**提示文:**
先週は「考えさせられる」ということでニーチェを取り上げたが、今週は「もっと考えさせられる」ハンナ・アーレントを取り上げる。アーレントは、ナチズムやスターリニズムといった全体主義を憎み、全体主義のもとでなぜ人間が無辜の民を殺すことができたのかを考え続けた。

20世紀にドイツでのユダヤ人迫害からフランスに逃れ さらにアメリカに逃げざるをえなかったアーレントの生涯は、17世紀にポルトガルでのユダヤ人迫害から逃れオランダへ移住してきた両親から生まれたスピノザの生涯を思い出させる。

アーレントは『アウグスティヌスの愛の概念(Love and Saint Augustine)』のなかに「地上での人間の性質と 人間が世界に属していることを 克服できるのは 愛だけだ」と書いて「愛をもつこと」で未来に希望を見い出そうとしたが、それは、スピノザが『エチカ(Ethica)』のなかに「人間の感情はすべて 喜び 苦しみ 欲望から派生している」と書いて「喜びをもつこと」で未来に希望を見い出そうとしたというのに、似ている。

人間に対する不信や絶望から生まれてくる希望は、未来が見通せないなかにあっては、特別のひかりを持って輝く。アーレントもスピノザも、人間について「なぜ、そんなことができるのか?」という疑心をいだいていただけに、示された希望には重みがある。

アーレントはナチズムの被害者ではあったが、その批判は、あくまでも外側からの批判だ。ヴィクトール・フランクルの『夜と霧(Ein Psychologe erlebt das Konzentrationslager)』のような内側からの体験とは違う。でも、だからといって、アーレントの全体主義への批判が霞むわけではない。

「全体主義の理想的な対象は、確信を持ったナチスや確信を持った共産主義者ではなく、事実と虚構の区別や真実と虚偽の区別がつかない人々だ」「絶えず変化し、理解できない世界では、大衆は、すべてを信じ、同時に何も信じない、すべてが可能で、何も真実ではないと考えるところまできている」「全体主義教育の目的は、信念を植え付けることではなく、信念を形成する能力を破壊することだ」「危険な考えなどない。考えること自体が危険なのだ」などなど、どの文章もアーレントらしい。

フランス革命に批判的だっただけでなく、イギリス革命やロシア革命についても批判的で「革命家のヒロイズムは 人間のリアリティに対して無感覚になっただけ」「人々が求めたのは政治以前の暴力だった」「最も急進的な革命家は、革命の翌日には保守派になる」などの文章を残している。

「人権は単なる抽象概念にすぎない」と言い、「現在の厳しさから逃れて、過去への郷愁に浸ったり、より良い未来への期待したりすることには意味がない」と繰り返すアーレントは、近づき難い雰囲気を醸し出す。それなのに、アーレントの文章は読まれ続けている。

で今週は、ハンナ・アーレントの多くの本のなかから一冊を選んで読む。『The Human Condition』(Hannah Arendt 著、University of Chicago Press、1970年刊)だ。

全体主義のことや革命のことを書いたアーレントの文章は、キラキラしていた。どの文章にも共感し、好印象を持った。愛のことを書いた文章は、キリスト教とか神とかいう部分に抵抗を感じたせいか、それほどいいとは思えなかった。そしてこの『The Human Condition』のなかの働くことについての文章は、読んでいて嫌な気分になった。異和感を感じ続けたと言ったほうがいいのかもしれない。

**課題:** 上のハンナ・アーレントを論じた文章の続きを、最後の文の後から書いてください。

**提示データ:**
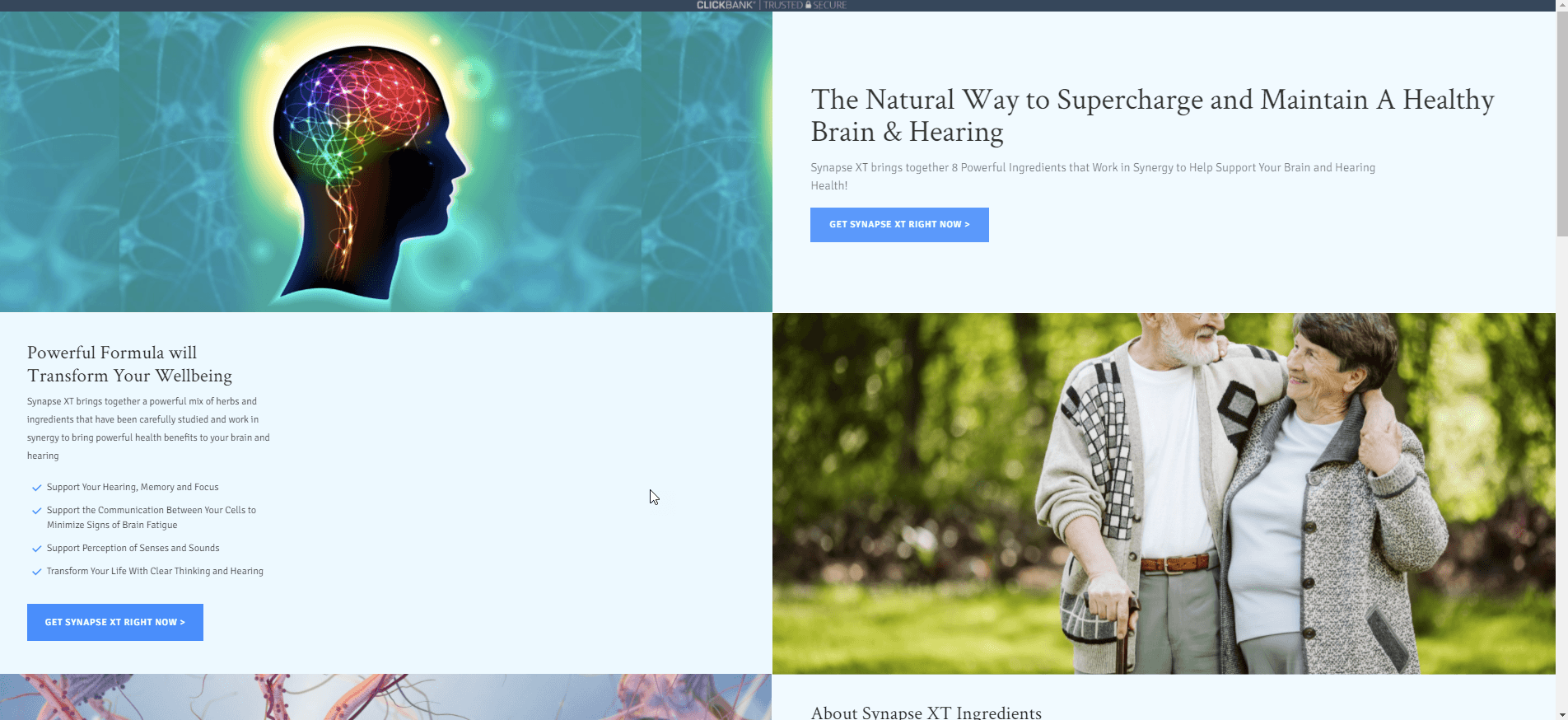Click the Trusted Secure text in banner

pyautogui.click(x=805, y=5)
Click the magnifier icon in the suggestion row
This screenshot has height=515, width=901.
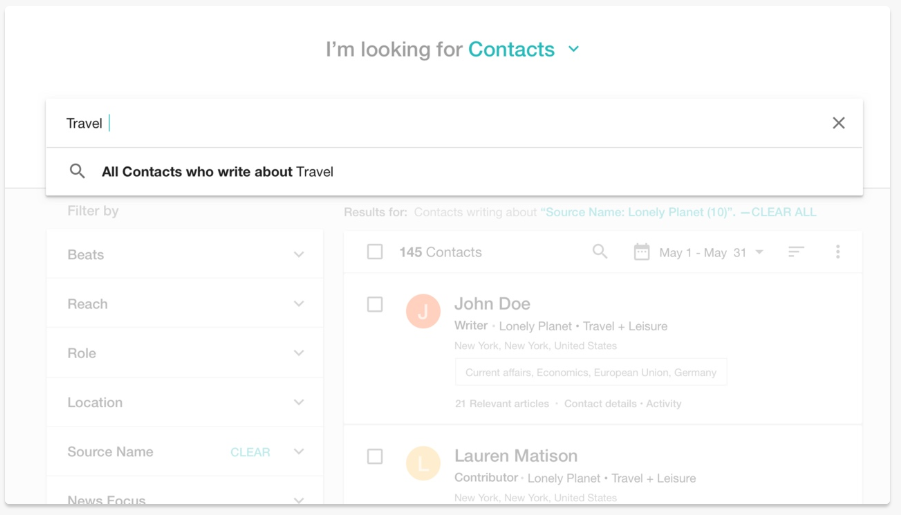pyautogui.click(x=77, y=171)
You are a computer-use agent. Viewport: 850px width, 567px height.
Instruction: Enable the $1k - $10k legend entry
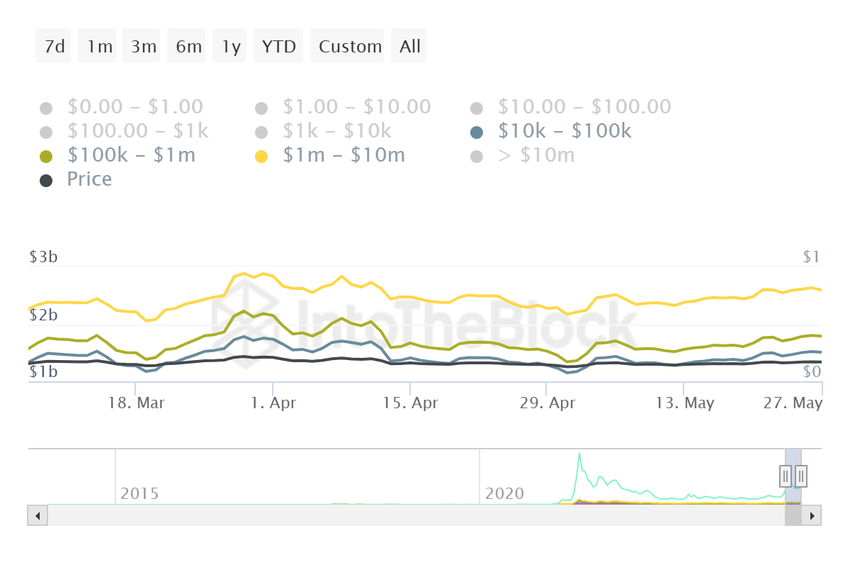point(262,132)
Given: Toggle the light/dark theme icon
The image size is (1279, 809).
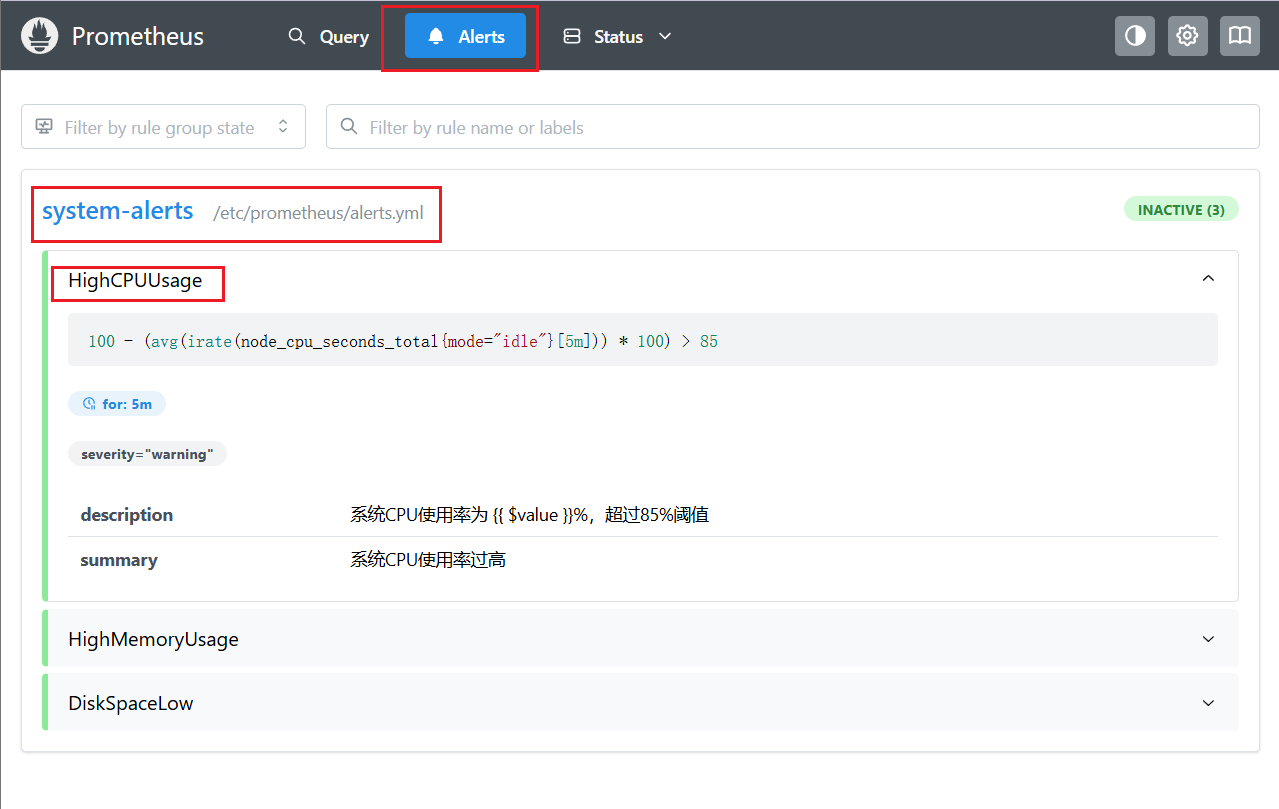Looking at the screenshot, I should [x=1135, y=36].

**解答:**
日本国憲法の第27条「すべて国民は、勤労の、権利を有し、義務を負う」の、「勤労の義務を負う」という部分に感じる異和感や、軽犯罪法 1条4号 の浮浪行為(生計の途がないのに、働く能力がありながら就業する意思を有さず、一定の住居をもたずにうろつく行為)によって拘留されるか罰金が科せられるということへの異和感と同じ感じだ。

アーレントはこの本の多くの部分を 3つのタイプの「Human Activities」の説明に費やしている。「Labor」「Work」「Action」の3つだ。日本語では「Activity」と「Action」を「行動」と「活動」、「Labor」と「Work」を「労働」と「仕事」と訳して混同を防いでいるようだが、紛らわしいことこの上ない。

そんなことはともかく、アーレントは「Labor」「Work」「Action」を厳格に区別し、それぞれの意味について深く考察している。あわせて「political concept(政治的概念)」と「social concept(社会的概念)」、「public realm(パブリック領域)」と「private realm(プライベート領域)」といったことについても考察を深める。

くどいくらいのわかりにくい考察の後、アーレントは「vita activa(活動的生活)」と「contemplativa(黙考的生活)」について書く。そのなかには「Knowledge is acquired not simply by thinking, but by making(知識は考えることだけでなく、作ることによって得られる)」という文章がでてくる。

アーレントの「Work」についての、そして「science(科学)」についての偏見ともとれる特殊な考え方から、アーレントならではの結論めいた文章が出てくる。望遠鏡という《「Work」の産物 》がガリレオなどのさまざまな発見につながり、「Work」が「contemplation(黙考)」よりも重要になり、「science」が「philosophy(哲学)」より重要になってしまったというのだ。

読んでいて私は「これだっ!」と思った。感じ続けた異和感は、アーレントの「Work」や「science」に対しての考え方から来ていたのだ。「Labor」や「Work」について膨大な量の文章を書いていながら、労働者にはなったことがない。「science」について書いていても、それは想像でしかない。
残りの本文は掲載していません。